La réponse — M. Édouard Geffray, ministre de l'éducation nationale

S'agissant de la carte scolaire, je rappelle que la situation démographique de Paris est l'une des plus marquées, pour ne pas dire catastrophiques, du territoire national. La ville a déjà perdu plus de 20 % de ses élèves dans le premier degré au cours des dernières années et s'apprête à en perdre encore 30 % lors de la prochaine décennie. Quand on perd quasiment un élève sur deux, il est difficile de ne pas l'observer objectivement et de ne pas en tirer les conséquences qui s'imposent – des conséquences aussi minimales que possible, certes, mais nécessaires.

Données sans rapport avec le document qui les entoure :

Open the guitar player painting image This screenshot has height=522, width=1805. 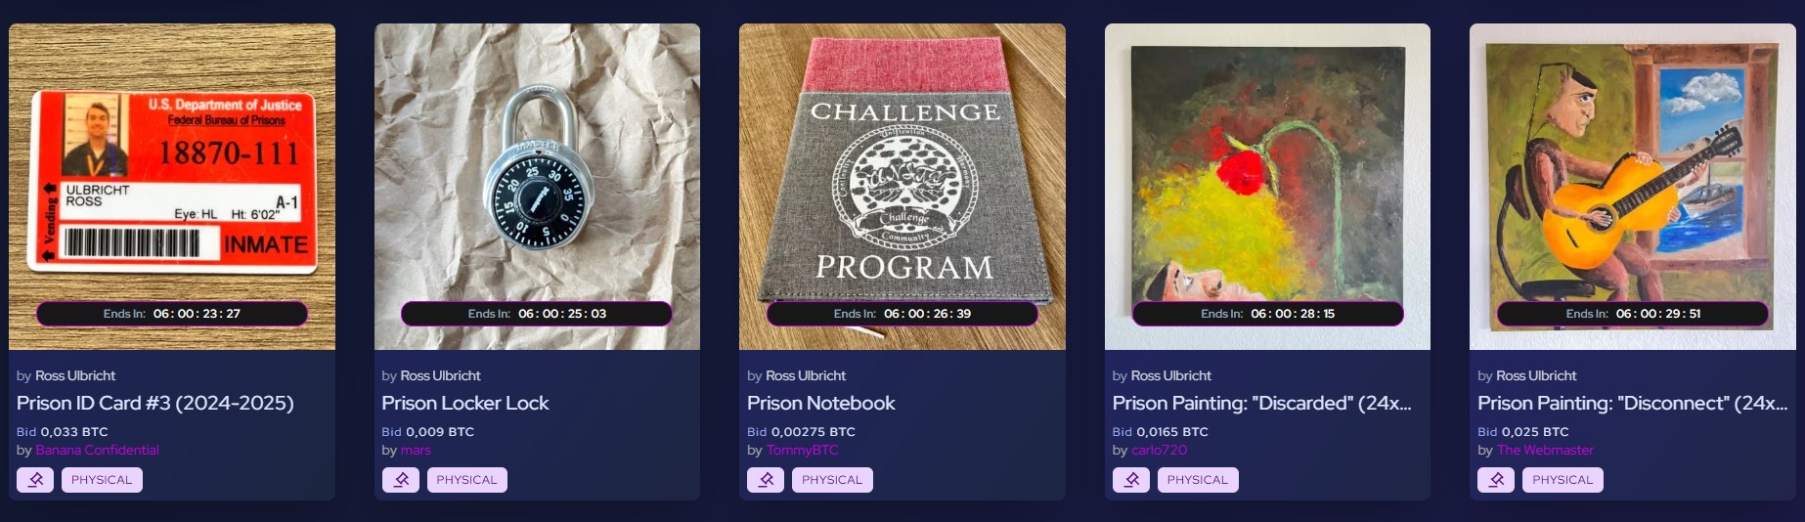pyautogui.click(x=1633, y=187)
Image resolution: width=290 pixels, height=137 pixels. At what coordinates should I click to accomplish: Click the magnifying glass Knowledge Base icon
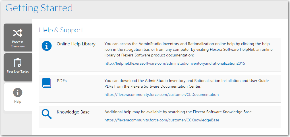[47, 114]
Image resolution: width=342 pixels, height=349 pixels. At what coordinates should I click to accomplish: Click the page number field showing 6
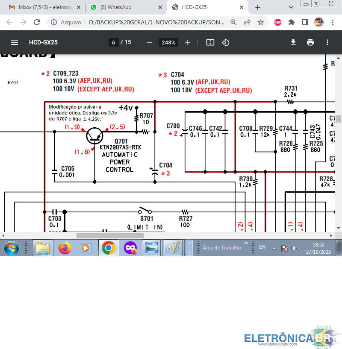pos(114,42)
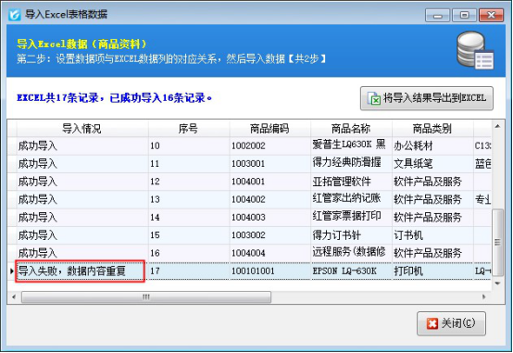
Task: Click horizontal scrollbar right arrow
Action: (x=484, y=297)

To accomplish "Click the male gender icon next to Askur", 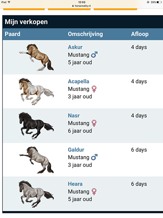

Notons que l'académie de Paris présente l'un des taux d'encadrement les plus élevés de France, alors même que la population parisienne n'est pas, en moyenne, la plus défavorisée.

Pour ce qui est de la concurrence avec l'enseignement privé, je connais bien les projections du chercheur Julien Grenet. Je suis très attentif à ses travaux. Ce sont des projections établies toutes choses égales par ailleurs, mais elles omettent un point essentiel : la régulation des moyens du privé intervient à la lumière de celle du public. Les décisions que j'ai prises cette année relatives aux moyens attribués au privé parisien auront mécaniquement pour effet de tarir la progression de sa part relative par rapport au public. Il faut maintenir cette cadence, car nous ne pourrions accepter qu'un simple effet d'aubaine conduise à un déséquilibre qui n'est pas souhaitable. Les choses sont déjà en cours de correction. Je vous garantis que si ces orientations sont maintenues avec la même constance, les alertes de Julien Grenet demeureront des projections intéressantes mais qui, fort heureusement, seront restées lettre morte grâce à une action publique volontariste et respectueuse du choix des familles.

S'agissant des écoles défavorisées, rappelons que le classement en REP et REP+ ne s'arrête pas à l'IPS, mais traite la question de la concentration de la grande pauvreté – c'est bien la part d'élèves en situation de pauvreté qui, historiquement, détermine le classement en REP et REP+. Je le répète, il m'est impossible de changer ce classement, qui est en partie périmé, pour la rentrée 2026 et même pour la rentrée 2027, parce que je ne veux pas engager l'autorité politique suivante. Je préparerai le travail techniquement, mais je ne peux pas prendre la décision à sa place – ce serait une méconnaissance de la démocratie.

Concernant la santé scolaire, nous renforçons les effectifs : 300 postes ont été créés par la loi de finances pour 2026.

Quant aux fermetures de classes, à la lumière de vos propos, la situation sera à nouveau examinée sereinement par la rectrice – je le rappelle, ce n'est pas le ministre qui décide de fermer ou d'ouvrir des classes en France.